- [Supplied records]
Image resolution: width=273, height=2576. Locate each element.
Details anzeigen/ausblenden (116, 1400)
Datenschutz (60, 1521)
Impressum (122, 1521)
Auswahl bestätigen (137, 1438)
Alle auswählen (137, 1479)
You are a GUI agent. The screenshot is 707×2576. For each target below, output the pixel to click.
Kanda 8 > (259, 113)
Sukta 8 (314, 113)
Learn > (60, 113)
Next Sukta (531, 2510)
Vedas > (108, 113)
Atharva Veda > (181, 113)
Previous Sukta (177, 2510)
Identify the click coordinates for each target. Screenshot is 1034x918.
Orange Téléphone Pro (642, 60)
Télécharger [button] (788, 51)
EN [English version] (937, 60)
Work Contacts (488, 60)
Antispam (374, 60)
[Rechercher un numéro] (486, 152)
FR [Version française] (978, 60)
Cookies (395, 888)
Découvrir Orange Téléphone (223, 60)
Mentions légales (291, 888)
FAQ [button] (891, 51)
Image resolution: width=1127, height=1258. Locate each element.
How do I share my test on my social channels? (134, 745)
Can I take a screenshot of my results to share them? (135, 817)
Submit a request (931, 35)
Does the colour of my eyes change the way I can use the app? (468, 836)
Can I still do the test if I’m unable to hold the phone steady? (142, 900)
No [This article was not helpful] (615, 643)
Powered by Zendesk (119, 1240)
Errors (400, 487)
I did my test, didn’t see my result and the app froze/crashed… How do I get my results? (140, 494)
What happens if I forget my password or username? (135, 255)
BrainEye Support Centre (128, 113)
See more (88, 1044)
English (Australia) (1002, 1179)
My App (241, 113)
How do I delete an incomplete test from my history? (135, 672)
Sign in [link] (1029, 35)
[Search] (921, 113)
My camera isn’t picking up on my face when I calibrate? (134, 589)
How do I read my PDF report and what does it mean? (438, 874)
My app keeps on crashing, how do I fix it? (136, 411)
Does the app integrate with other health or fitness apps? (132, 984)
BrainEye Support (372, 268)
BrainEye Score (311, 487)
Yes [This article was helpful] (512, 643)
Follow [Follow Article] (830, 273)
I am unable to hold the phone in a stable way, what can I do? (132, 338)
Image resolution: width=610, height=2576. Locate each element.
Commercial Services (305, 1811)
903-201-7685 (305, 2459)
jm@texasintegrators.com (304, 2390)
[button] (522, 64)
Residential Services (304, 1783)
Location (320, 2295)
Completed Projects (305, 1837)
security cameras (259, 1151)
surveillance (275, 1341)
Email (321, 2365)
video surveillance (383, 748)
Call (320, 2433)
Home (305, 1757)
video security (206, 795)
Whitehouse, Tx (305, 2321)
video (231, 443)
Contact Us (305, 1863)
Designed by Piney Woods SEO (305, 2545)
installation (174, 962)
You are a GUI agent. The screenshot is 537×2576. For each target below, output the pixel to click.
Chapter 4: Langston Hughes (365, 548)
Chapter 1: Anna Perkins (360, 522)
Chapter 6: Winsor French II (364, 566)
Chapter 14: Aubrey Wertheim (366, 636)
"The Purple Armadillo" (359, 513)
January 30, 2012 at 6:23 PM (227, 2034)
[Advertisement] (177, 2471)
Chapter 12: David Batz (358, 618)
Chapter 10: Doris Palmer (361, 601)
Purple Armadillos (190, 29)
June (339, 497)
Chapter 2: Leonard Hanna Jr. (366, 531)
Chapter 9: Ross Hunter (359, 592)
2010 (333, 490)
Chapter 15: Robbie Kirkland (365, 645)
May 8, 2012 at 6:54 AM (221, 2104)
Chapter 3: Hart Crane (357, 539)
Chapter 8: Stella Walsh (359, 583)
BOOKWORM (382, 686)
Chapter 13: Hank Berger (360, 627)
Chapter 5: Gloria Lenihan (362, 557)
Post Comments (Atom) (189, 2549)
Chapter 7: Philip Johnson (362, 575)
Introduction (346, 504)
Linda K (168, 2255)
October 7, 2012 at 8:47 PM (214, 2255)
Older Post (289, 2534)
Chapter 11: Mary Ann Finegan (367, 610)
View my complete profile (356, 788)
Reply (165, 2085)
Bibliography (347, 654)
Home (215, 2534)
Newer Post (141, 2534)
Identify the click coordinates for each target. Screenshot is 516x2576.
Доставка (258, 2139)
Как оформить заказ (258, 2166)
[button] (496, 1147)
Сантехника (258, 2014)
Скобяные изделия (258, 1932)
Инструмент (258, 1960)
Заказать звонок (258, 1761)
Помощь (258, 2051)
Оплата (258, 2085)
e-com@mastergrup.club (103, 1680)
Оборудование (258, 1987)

- [Exercise]
Copy out every row above word for word.

- [Exercise response]
Image resolution: width=273, height=2576. Locate each element.
Details anzeigen/ausblenden (116, 1400)
Datenschutz (60, 1521)
Impressum (122, 1521)
Auswahl bestätigen (137, 1438)
Alle auswählen (137, 1479)
You are a GUI agent. The screenshot is 707×2576. For each target below, output the pixel to click.
Kanda 8 > (259, 113)
Sukta 8 (314, 113)
Learn > (60, 113)
Next Sukta (531, 2510)
Vedas > (108, 113)
Atharva Veda > (181, 113)
Previous Sukta (177, 2510)
Identify the click coordinates for each target. Screenshot is 1034x918.
Orange Téléphone Pro (642, 60)
Télécharger [button] (788, 51)
EN [English version] (937, 60)
Work Contacts (488, 60)
Antispam (374, 60)
[Rechercher un numéro] (486, 152)
FR [Version française] (978, 60)
Cookies (395, 888)
Découvrir Orange Téléphone (223, 60)
Mentions légales (291, 888)
FAQ [button] (891, 51)
Image resolution: width=1127, height=1258. Locate each element.
How do I share my test on my social channels? (134, 745)
Can I take a screenshot of my results to share them? (135, 817)
Submit a request (931, 35)
Does the colour of my eyes change the way I can use the app? (468, 836)
Can I still do the test if I’m unable to hold the phone steady? (142, 900)
No [This article was not helpful] (615, 643)
Powered by Zendesk (119, 1240)
Errors (400, 487)
I did my test, didn’t see my result and the app froze/crashed… How do I get my results? (140, 494)
What happens if I forget my password or username? (135, 255)
BrainEye Support Centre (128, 113)
See more (88, 1044)
English (Australia) (1002, 1179)
My App (241, 113)
How do I delete an incomplete test from my history? (135, 672)
Sign in [link] (1029, 35)
[Search] (921, 113)
My camera isn’t picking up on my face when I calibrate? (134, 589)
How do I read my PDF report and what does it mean? (438, 874)
My app keeps on crashing, how do I fix it? (136, 411)
Does the app integrate with other health or fitness apps? (132, 984)
BrainEye Support (372, 268)
BrainEye Score (311, 487)
Yes [This article was helpful] (512, 643)
Follow [Follow Article] (830, 273)
I am unable to hold the phone in a stable way, what can I do? (132, 338)
Image resolution: width=610, height=2576. Locate each element.
Commercial Services (305, 1811)
903-201-7685 (305, 2459)
jm@texasintegrators.com (304, 2390)
[button] (522, 64)
Residential Services (304, 1783)
Location (320, 2295)
Completed Projects (305, 1837)
security cameras (259, 1151)
surveillance (275, 1341)
Email (321, 2365)
video surveillance (383, 748)
Call (320, 2433)
Home (305, 1757)
video security (206, 795)
Whitehouse, Tx (305, 2321)
video (231, 443)
Contact Us (305, 1863)
Designed by Piney Woods SEO (305, 2545)
installation (174, 962)
You are a GUI agent. The screenshot is 537×2576. For each target below, output the pixel to click.
Chapter 4: Langston Hughes (365, 548)
Chapter 1: Anna Perkins (360, 522)
Chapter 6: Winsor French II (364, 566)
Chapter 14: Aubrey Wertheim (366, 636)
"The Purple Armadillo" (359, 513)
January 30, 2012 at 6:23 PM (227, 2034)
[Advertisement] (177, 2471)
Chapter 12: David Batz (358, 618)
Chapter 10: Doris Palmer (361, 601)
Purple Armadillos (190, 29)
June (339, 497)
Chapter 2: Leonard Hanna Jr. (366, 531)
Chapter 9: Ross Hunter (359, 592)
2010 (333, 490)
Chapter 15: Robbie Kirkland (365, 645)
May 8, 2012 at 6:54 AM (221, 2104)
Chapter 3: Hart Crane (357, 539)
Chapter 8: Stella Walsh (359, 583)
BOOKWORM (382, 686)
Chapter 13: Hank Berger (360, 627)
Chapter 5: Gloria Lenihan (362, 557)
Post Comments (Atom) (189, 2549)
Chapter 7: Philip Johnson (362, 575)
Introduction (346, 504)
Linda K (168, 2255)
October 7, 2012 at 8:47 PM (214, 2255)
Older Post (289, 2534)
Chapter 11: Mary Ann Finegan (367, 610)
View my complete profile (356, 788)
Reply (165, 2085)
Bibliography (347, 654)
Home (215, 2534)
Newer Post (141, 2534)
Identify the click coordinates for each target. Screenshot is 516x2576.
Доставка (258, 2139)
Как оформить заказ (258, 2166)
[button] (496, 1147)
Сантехника (258, 2014)
Скобяные изделия (258, 1932)
Инструмент (258, 1960)
Заказать звонок (258, 1761)
Помощь (258, 2051)
Оплата (258, 2085)
e-com@mastergrup.club (103, 1680)
Оборудование (258, 1987)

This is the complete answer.